§ Exercise aim
Copy out the full data exactly as given; pictures should not be included.

§ Recorded information
□ □ □ □ □ □ □
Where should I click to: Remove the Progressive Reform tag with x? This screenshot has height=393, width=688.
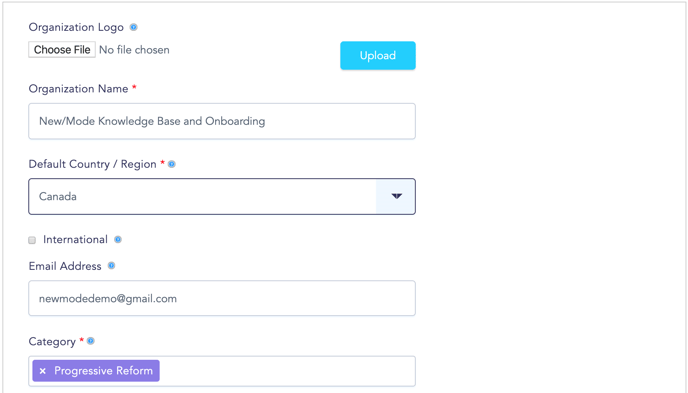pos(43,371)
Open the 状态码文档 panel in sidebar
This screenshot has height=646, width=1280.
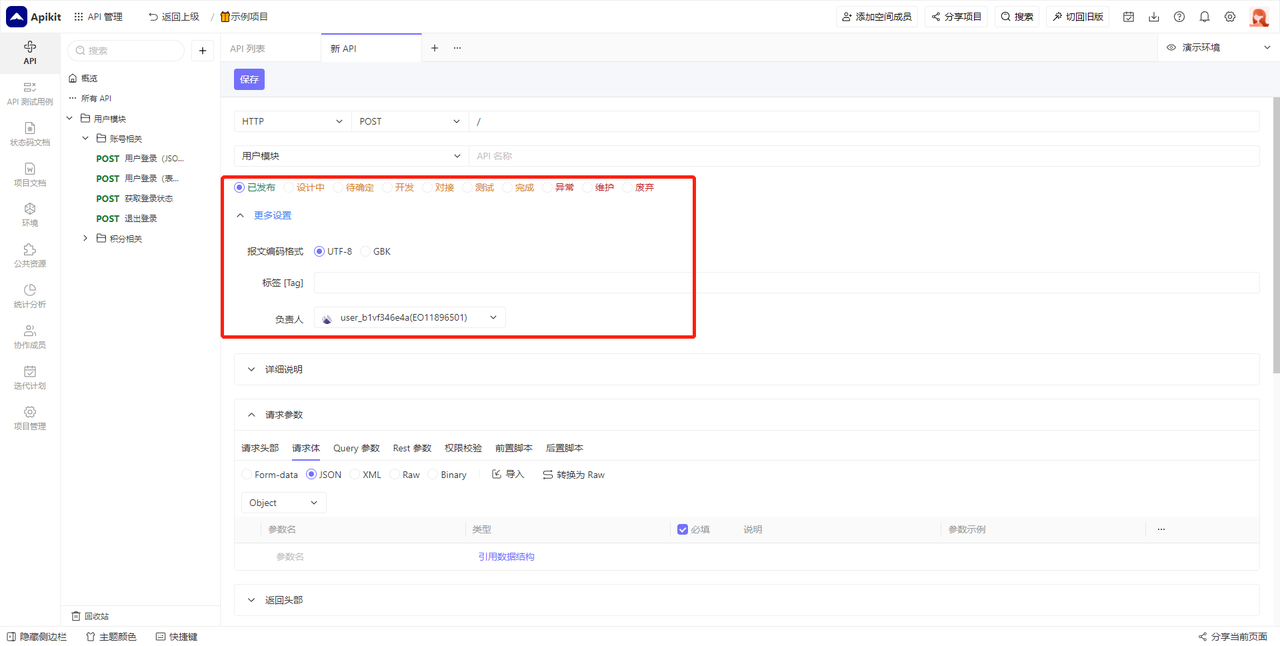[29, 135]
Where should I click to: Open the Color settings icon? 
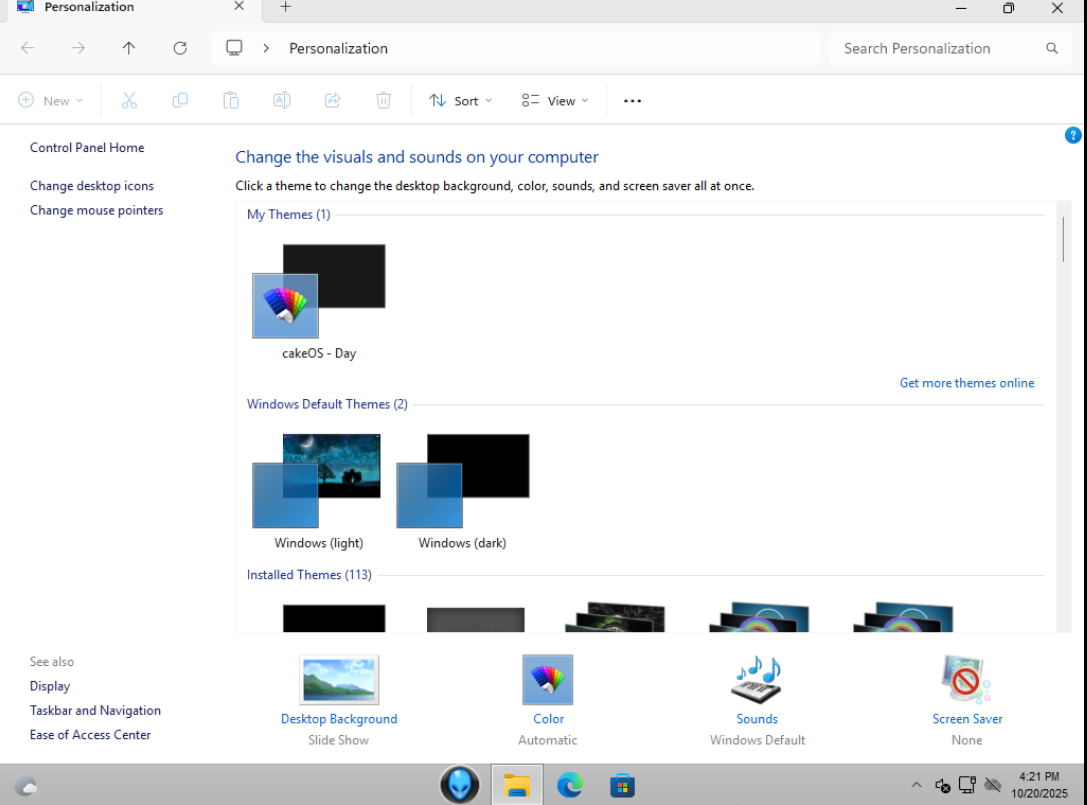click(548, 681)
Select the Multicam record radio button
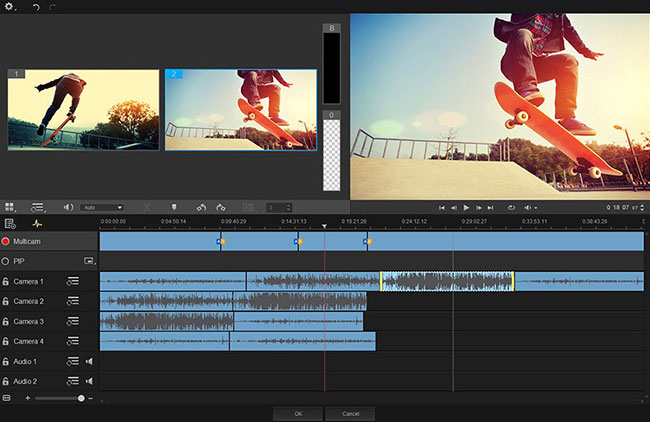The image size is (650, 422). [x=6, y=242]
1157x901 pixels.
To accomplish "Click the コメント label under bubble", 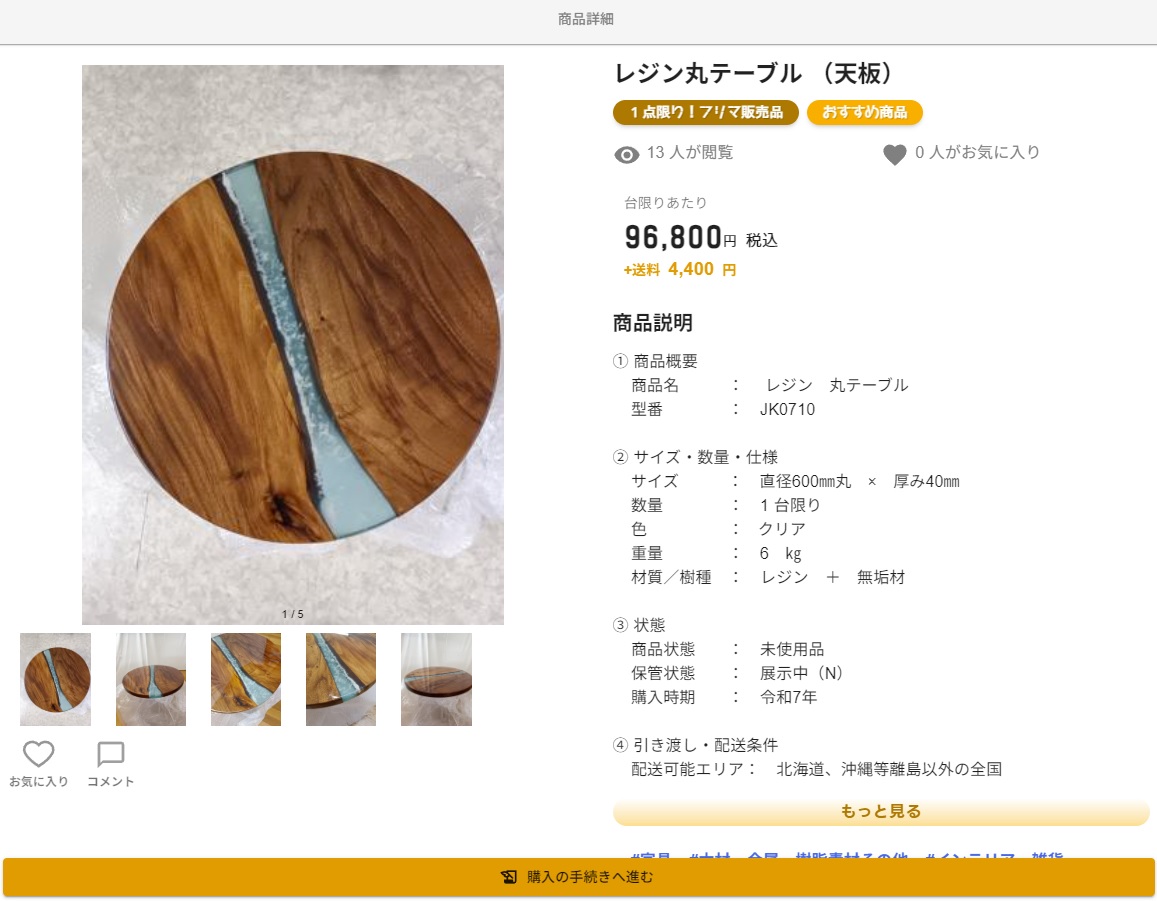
□ □ □ □ □ □ □
§ Answer
Where should I click to: Remove the Progressive Reform tag with x? This screenshot has height=393, width=688.
pos(43,371)
Open the 状态码文档 panel in sidebar
This screenshot has height=646, width=1280.
[29, 135]
Where should I click to: Open the Color settings icon? 
click(548, 681)
Select the Multicam record radio button
The image size is (650, 422). [x=6, y=242]
1157x901 pixels.
To accomplish "Click the コメント label under bubble", 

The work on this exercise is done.